Por Mary Daza Orozco
Ni un adjetivo más, ni una alabanza más, se les pueden agregar a su grandeza. Fue eso y no más: grande, ¡y qué difícil es serlo! ¿Qué más puedo decir de Gabriel García Márquez, si cuando esto escribo el globo entero busca palabras y lanza al aire agasajos en su nombre? Si con la magia guajira heredada de su abuela y la enjundia caribe puso al mundo de rodillas ante una Úrsula Iguarán imbatible, la comandante de la saga de los Buendía; ante una Eréndira cruzando cardones y dunas ardientes de la península hasta perderse con un cinturón de oro y piedras preciosas en sus manos; ante el amor eterno de Fermina Daza atizado por las notas del violín caribeño de Florentino Ariza; ante Rebeca con su carga de huesos de sus ancestros muertos y con su vicio de comer barro; ante el olor a humo de las axilas de Pilar Ternera y así, doblado por el asombro, el mundo hizo suyos a tantos personajes demenciales, costeños, universales; muchas mujeres paisanas, mujeres de mi tierra, mujeres colombianas que lo inspiraron hasta los últimos renglones que escribió; él lo dijo: “Mi percepción de la mujer es mágica”.

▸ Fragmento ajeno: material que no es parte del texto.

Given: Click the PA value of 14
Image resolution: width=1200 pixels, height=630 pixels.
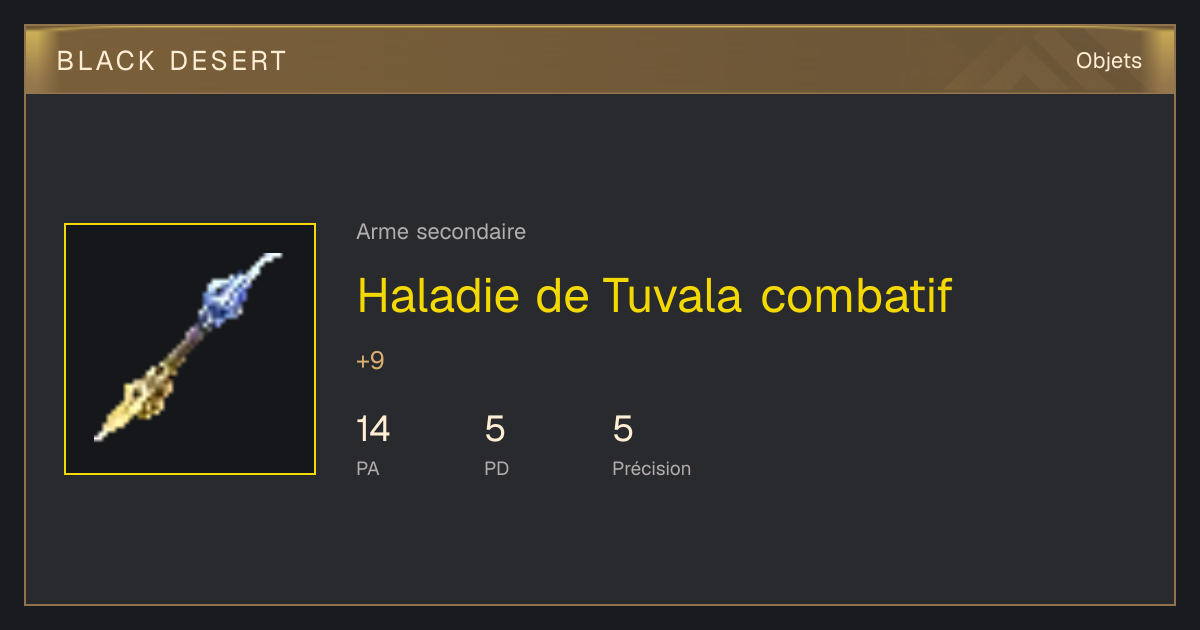Looking at the screenshot, I should [373, 429].
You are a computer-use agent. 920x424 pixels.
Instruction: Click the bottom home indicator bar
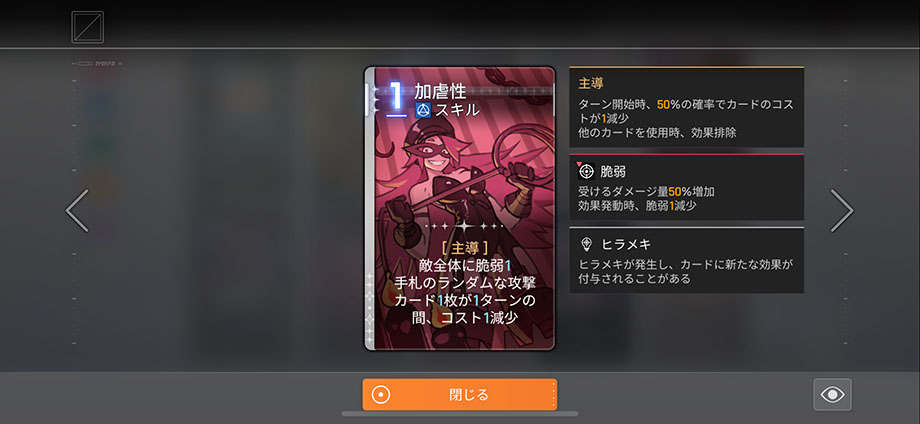(459, 414)
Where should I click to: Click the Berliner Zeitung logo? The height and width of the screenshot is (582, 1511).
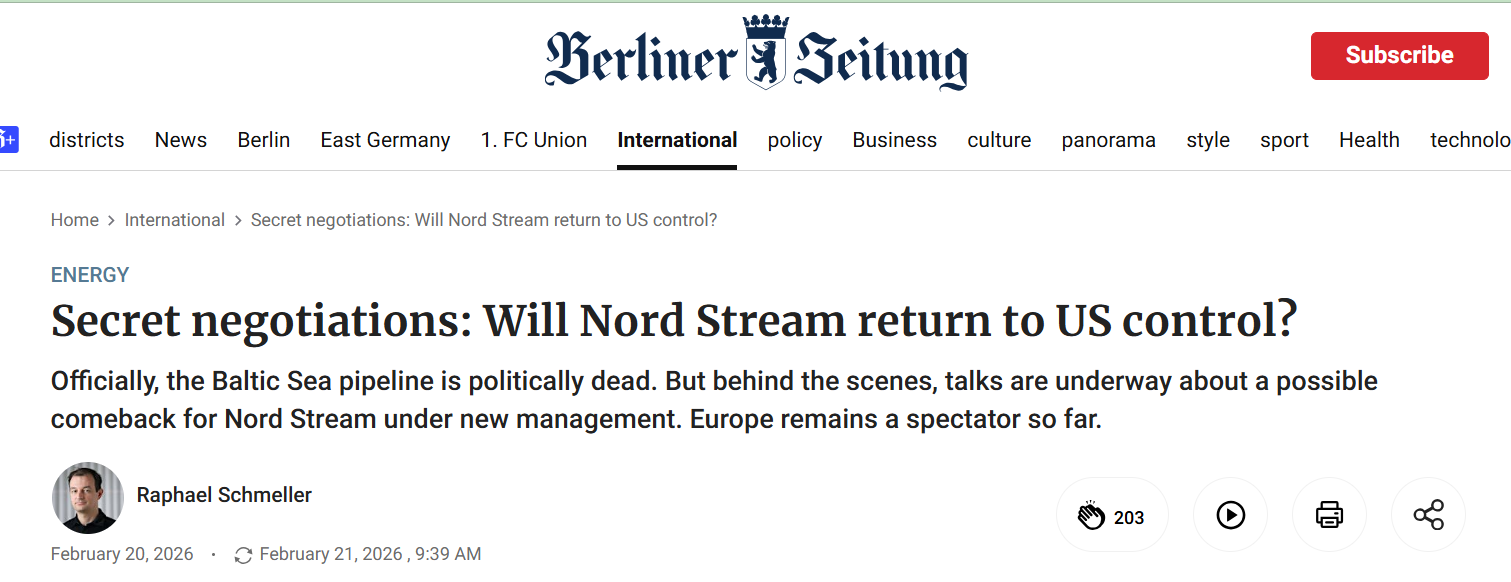(x=756, y=55)
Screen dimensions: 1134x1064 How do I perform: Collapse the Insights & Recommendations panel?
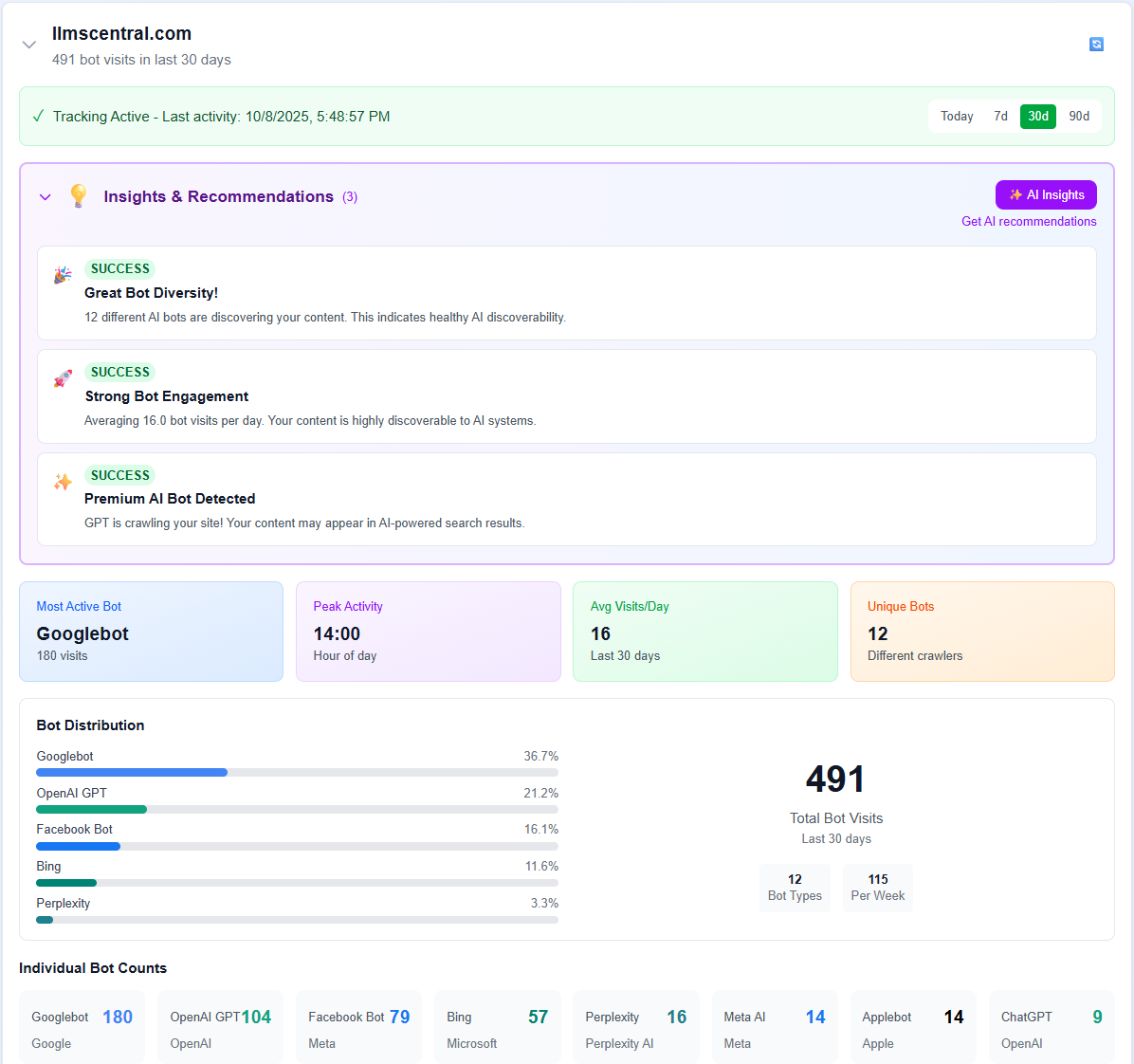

Cuando recibí la noticia de su muerte me invadió la melancolía, hubiera querido estar en el Valle para revivir, en el mismo escenario, su visita después del Nobel, cuando tuve la oportunidad de hablar varias veces con él y de escribir mis crónicas sobre sus frases, gestos, sonrisas, para El Espectador, y lo inimaginable: un abrazo que quedó grabado en una fotografía que hoy, amarillenta, es uno de mis más grandes tesoros. Fueron tantas las anécdotas vividas o escuchadas junto al insistente Rafael Oñate que lo seguía con un micrófono a todas partes hasta que Gabo se sintió vencido y no tuvo más remedio que decirle, cada vez que lo abordaba: “¿Usted otra vez?”, pero le concedió la entrevista; y junto al muy recordado poeta Diomedes Daza Daza, cuando en la gallera tuvo el arrojo de decirle: “El gallo del coronel nunca habría ganado una pelea” el autor de la afamada novela, ceñudo, le preguntó: “Por qué? Y el poeta, sin temor alguno, le respondió: “Porque nunca lo ejercitaron”; Gabo sonrió y dijo: “Pero era un gallo de pelea” la muchedumbre amontonada no dejó que la conversación siguiera, de modo que Nobel y poeta se escabulleron y se fueron a otro sitio de la ciudad.
Son mis recuerdos, retazos de mi vida; Gabo lo escribió: “La vida no es la que uno vivió sino la que uno recuerda y cómo la recuerda para contarla”.
Ante mi pesar por su muerte, alguien, un personaje que solo puede encajar en algún rincón de Macondo, me dijo: “¿Por qué se entristece si él no era nada suyo?”, le respondí: “Él era de todos”, pero estoy segura de que no me entendió.